Task directions:
Repeat the entries below exactly, pictures excluded.

Segment Start: Data extract

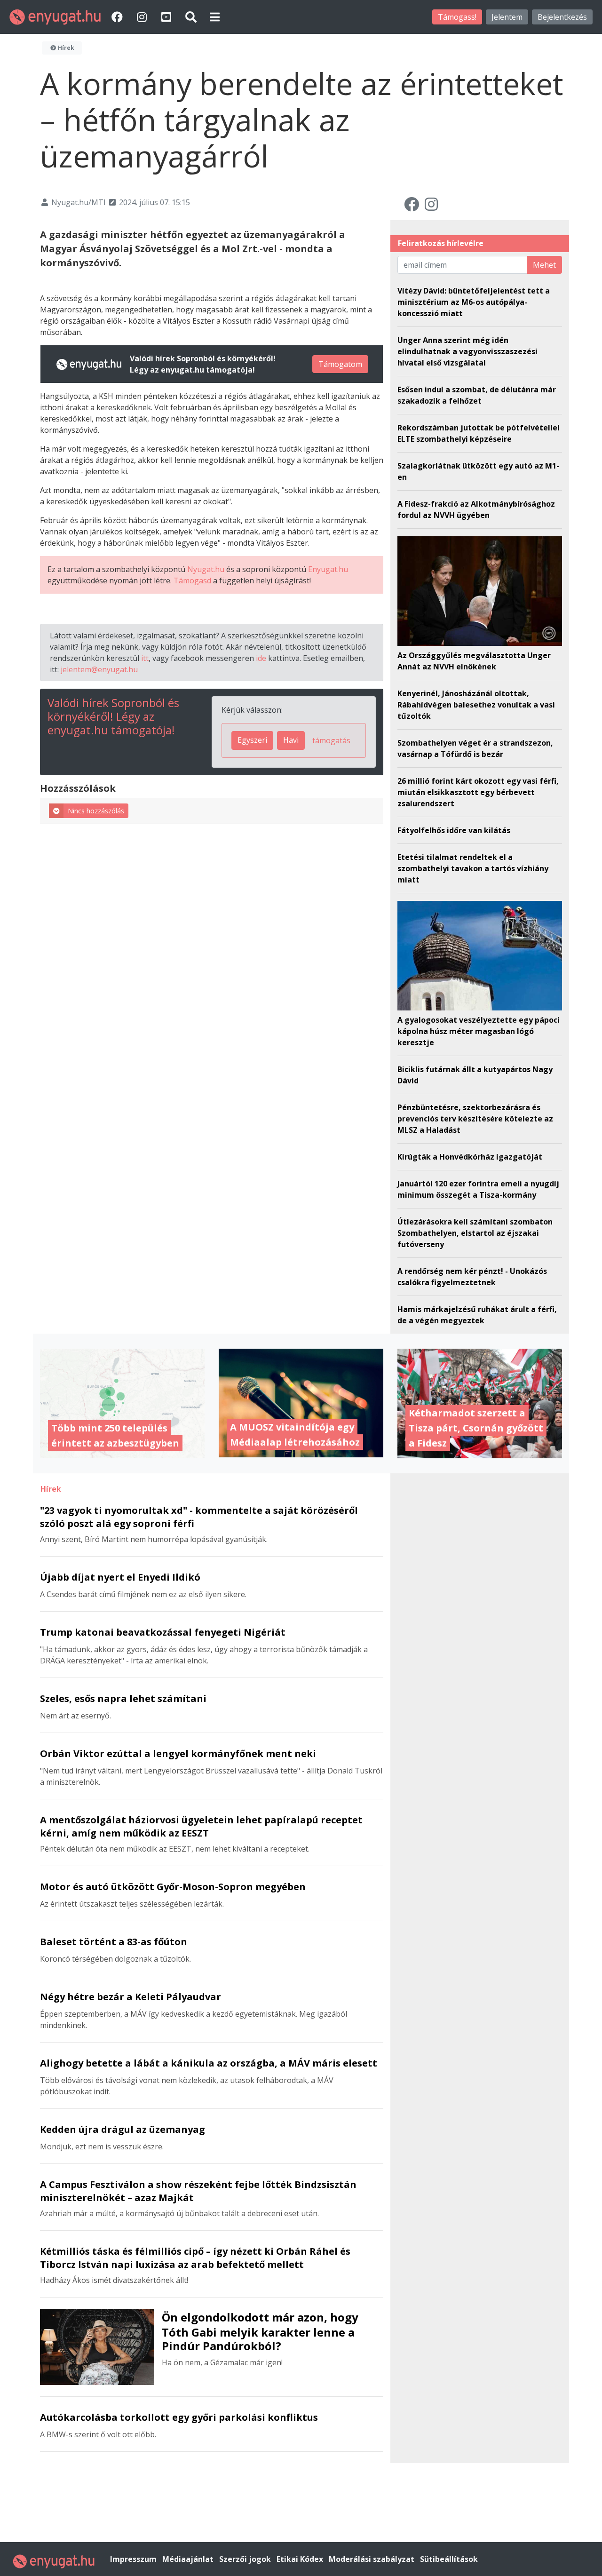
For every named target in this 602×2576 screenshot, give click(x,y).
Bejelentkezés (562, 17)
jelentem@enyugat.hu (99, 669)
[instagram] (143, 16)
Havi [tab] (291, 740)
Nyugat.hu (205, 569)
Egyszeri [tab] (252, 740)
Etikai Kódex (301, 2559)
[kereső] (191, 16)
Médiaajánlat (188, 2559)
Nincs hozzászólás (96, 810)
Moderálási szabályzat (372, 2559)
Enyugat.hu (328, 569)
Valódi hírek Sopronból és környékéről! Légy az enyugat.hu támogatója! (113, 716)
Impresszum (134, 2559)
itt (145, 658)
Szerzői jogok (246, 2559)
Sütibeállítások (449, 2559)
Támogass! (457, 17)
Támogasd (192, 580)
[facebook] (118, 16)
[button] (215, 16)
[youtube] (167, 16)
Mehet (544, 265)
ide (261, 658)
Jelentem (507, 17)
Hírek (65, 48)
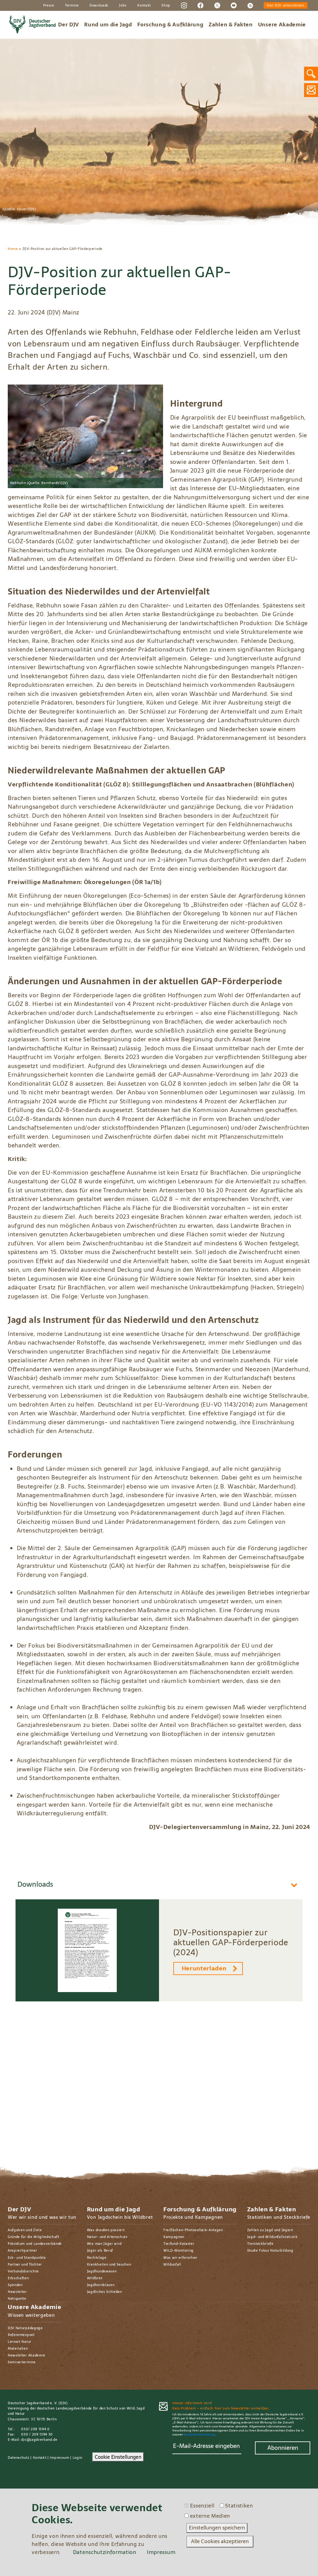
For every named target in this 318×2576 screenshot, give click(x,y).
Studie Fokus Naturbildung (270, 2250)
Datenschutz (19, 2457)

Segment End: Data extract

Expected answer:
For every named target in this 602×2576 screenshot, give click(x,y).
Bejelentkezés (562, 17)
jelentem@enyugat.hu (99, 669)
[instagram] (143, 16)
Havi [tab] (291, 740)
Nyugat.hu (205, 569)
Egyszeri [tab] (252, 740)
Etikai Kódex (301, 2559)
[kereső] (191, 16)
Médiaajánlat (188, 2559)
Nincs hozzászólás (96, 810)
Moderálási szabályzat (372, 2559)
Enyugat.hu (328, 569)
Valódi hírek Sopronból és környékéről! Légy az enyugat.hu támogatója! (113, 716)
Impresszum (134, 2559)
itt (145, 658)
Szerzői jogok (246, 2559)
Sütibeállítások (449, 2559)
Támogass! (457, 17)
Támogasd (192, 580)
[facebook] (118, 16)
[button] (215, 16)
[youtube] (167, 16)
Mehet (544, 265)
ide (261, 658)
Jelentem (507, 17)
Hírek (65, 48)
For every named target in this 318×2576 screenshot, give click(x,y).
Studie Fokus Naturbildung (270, 2250)
Datenschutz (19, 2457)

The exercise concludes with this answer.